Certi amori non finiscono fanno dei giri immensi e poi ritornano. Marten Stekelenburg che ha giocato con la Roma forse qualche pezzo di Venditti potrebbe averlo ascoltato (anzi avrebbe dovuto farlo). E quella frase calza a pennello per definire il sorprendente ritorno del portiere all'Ajax, con cui ha giocato dal 1997 al 2011 (giovanili incluse). A 37 anni l'ex numero uno della nazionale olandese ha firmato un contratto biennale con la società di Amsterdam.

Stekelenburg torna all'Ajax

Quattro stagioni nelle giovanili, poi è stato aggregato in prima squadra, ha fatto da terzo e da secondo prima di essere promosso titolare, sei stagioni ricche di successi, undici i trofei totali vinti con l'Ajax, e il posto da titolare e le grandi prestazioni gli hanno dato la possibilità di diventare il titolare della nazionale dell'Olanda, con cui disputò la finale dei Mondiali del 2010, il punto più alto della sua carriera.

Dalla Roma all'Everton la carriera di Stekelenburg

Classe 1983, Stekelenburg nell'estate del 2011 decide di accettare la proposta della Roma, è la sua prima esperienza al di fuori dell'Olanda, gioca 29 partite con Luis Enrique allenatore, l'anno seguente con Zeman (e Andreazzoli poi) il posto lo perde.
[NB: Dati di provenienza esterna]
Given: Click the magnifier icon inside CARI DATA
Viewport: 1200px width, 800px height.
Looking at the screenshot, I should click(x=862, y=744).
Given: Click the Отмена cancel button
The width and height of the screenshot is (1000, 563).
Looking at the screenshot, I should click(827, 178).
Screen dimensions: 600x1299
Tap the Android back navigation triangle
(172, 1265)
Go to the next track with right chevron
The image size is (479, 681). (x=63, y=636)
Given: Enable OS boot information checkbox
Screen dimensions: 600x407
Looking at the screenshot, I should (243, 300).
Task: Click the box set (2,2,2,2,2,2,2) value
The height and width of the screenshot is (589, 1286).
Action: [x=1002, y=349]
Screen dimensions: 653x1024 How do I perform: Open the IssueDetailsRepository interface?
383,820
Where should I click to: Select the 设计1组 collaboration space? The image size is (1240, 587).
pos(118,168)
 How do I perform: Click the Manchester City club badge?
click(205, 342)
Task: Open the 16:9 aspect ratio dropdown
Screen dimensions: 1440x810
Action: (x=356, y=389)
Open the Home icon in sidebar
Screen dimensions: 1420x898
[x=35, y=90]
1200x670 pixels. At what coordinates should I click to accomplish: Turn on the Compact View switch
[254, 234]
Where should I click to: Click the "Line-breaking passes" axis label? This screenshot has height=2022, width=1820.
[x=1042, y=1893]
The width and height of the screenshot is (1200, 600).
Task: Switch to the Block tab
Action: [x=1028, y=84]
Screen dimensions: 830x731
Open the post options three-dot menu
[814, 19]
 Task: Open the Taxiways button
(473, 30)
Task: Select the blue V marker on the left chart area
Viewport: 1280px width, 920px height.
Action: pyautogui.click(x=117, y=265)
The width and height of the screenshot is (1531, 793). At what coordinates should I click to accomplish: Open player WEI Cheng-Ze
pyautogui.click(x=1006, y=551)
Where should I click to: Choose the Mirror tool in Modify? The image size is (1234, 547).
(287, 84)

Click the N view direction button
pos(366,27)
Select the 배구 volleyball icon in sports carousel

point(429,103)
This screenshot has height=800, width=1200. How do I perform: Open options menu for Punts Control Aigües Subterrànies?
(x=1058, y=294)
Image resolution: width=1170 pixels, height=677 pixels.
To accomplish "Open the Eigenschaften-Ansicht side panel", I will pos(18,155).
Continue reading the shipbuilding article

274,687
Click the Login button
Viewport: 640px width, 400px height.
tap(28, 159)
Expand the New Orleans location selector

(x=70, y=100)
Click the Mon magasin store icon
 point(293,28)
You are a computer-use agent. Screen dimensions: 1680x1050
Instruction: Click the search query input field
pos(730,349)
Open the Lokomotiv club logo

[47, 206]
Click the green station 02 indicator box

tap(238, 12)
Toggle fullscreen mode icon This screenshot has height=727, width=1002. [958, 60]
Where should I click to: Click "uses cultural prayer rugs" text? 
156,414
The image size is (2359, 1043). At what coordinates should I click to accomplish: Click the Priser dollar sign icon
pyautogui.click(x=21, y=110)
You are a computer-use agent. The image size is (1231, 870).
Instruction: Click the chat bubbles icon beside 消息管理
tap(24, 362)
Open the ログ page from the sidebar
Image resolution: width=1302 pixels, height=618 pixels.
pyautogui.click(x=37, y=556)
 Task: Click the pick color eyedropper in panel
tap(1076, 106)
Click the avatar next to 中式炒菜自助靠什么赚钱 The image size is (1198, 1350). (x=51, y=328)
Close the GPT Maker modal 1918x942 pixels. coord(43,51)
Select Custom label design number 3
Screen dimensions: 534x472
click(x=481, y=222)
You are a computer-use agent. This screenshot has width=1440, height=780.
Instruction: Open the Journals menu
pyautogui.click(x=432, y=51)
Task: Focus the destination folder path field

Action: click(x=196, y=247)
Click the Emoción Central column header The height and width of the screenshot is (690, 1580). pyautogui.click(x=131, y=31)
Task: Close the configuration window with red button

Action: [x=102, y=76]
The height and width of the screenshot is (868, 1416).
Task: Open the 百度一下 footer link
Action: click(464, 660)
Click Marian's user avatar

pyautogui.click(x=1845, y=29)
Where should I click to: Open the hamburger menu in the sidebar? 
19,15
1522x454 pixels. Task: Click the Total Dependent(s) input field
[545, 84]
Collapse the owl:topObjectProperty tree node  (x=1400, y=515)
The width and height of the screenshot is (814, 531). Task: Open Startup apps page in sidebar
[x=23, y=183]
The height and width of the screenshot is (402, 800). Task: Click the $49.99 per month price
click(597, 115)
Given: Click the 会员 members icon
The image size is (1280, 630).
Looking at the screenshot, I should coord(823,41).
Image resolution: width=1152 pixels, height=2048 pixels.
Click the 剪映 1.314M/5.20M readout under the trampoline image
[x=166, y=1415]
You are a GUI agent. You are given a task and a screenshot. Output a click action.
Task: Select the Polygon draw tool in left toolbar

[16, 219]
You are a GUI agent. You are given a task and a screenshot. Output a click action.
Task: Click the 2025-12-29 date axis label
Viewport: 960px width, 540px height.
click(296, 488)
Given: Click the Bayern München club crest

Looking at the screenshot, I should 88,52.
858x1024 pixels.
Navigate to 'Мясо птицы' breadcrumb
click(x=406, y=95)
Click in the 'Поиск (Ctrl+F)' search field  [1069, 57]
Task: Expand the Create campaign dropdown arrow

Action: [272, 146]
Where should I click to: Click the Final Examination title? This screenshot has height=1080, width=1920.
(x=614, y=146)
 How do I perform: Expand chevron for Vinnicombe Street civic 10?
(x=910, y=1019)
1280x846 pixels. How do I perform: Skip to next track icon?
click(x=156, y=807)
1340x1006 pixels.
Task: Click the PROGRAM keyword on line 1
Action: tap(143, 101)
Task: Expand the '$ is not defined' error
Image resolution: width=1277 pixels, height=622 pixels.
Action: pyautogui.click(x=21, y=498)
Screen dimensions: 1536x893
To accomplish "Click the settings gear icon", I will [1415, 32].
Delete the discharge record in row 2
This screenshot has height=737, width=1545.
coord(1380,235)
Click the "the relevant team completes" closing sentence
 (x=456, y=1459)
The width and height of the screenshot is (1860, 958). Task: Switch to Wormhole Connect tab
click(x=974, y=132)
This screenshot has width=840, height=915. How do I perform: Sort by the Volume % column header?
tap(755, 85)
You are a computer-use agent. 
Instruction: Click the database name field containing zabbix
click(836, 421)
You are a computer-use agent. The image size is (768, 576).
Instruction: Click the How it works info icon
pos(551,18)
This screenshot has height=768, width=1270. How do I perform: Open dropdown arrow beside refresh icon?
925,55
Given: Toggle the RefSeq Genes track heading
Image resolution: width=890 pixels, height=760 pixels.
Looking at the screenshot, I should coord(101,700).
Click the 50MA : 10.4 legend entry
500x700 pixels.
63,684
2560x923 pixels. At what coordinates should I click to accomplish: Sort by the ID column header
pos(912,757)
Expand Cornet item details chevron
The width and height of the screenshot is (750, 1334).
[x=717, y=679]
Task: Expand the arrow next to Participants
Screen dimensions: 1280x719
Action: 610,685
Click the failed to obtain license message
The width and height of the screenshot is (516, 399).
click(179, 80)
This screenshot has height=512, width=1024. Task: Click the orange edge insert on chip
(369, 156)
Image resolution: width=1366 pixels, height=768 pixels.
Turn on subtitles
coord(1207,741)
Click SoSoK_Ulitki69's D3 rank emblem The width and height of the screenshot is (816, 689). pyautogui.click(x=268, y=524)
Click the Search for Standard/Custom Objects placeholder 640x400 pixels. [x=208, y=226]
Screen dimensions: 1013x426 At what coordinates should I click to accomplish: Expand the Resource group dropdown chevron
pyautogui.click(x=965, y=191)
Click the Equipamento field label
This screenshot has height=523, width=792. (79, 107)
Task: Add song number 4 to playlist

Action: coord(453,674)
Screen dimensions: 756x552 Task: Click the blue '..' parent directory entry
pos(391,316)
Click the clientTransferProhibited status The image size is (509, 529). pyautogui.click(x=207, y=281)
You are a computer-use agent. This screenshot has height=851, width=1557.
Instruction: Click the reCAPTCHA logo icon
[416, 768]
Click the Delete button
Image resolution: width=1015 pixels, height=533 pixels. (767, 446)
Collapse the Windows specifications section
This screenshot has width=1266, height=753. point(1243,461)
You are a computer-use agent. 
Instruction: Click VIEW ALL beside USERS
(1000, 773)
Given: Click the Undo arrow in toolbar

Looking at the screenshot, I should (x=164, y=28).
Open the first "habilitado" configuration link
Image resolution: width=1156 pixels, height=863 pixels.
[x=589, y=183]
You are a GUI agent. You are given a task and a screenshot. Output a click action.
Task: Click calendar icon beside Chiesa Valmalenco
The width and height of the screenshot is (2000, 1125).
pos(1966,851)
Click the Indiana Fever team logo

In quel momento inizia il suo declino, i giallorossi lo cedono al Fulham, che prese molti anni prima Van der Sar (suo illustre connazionale). Un anno in Premier, poi il Monaco, una sola presenza, prima di giocare con il Southampton, che aiuta a salvarsi. Con i ‘Saints' però dura poco e firma così per l'Everton, disputa 19 partite nella prima stagione, poi non scende più in campo, tre stagioni e zero presenze, al termine della Premier ha lasciato la squadra di Ancelotti. E ora farà da chioccia ai portieri dell'Ajax, e magari studierà anche per il futuro, perché i ‘Lancieri' puntano spesso sui grandi ex e un giorno magari Stekelenburg entrerà nei quadri dirigenziali dell'Ajax.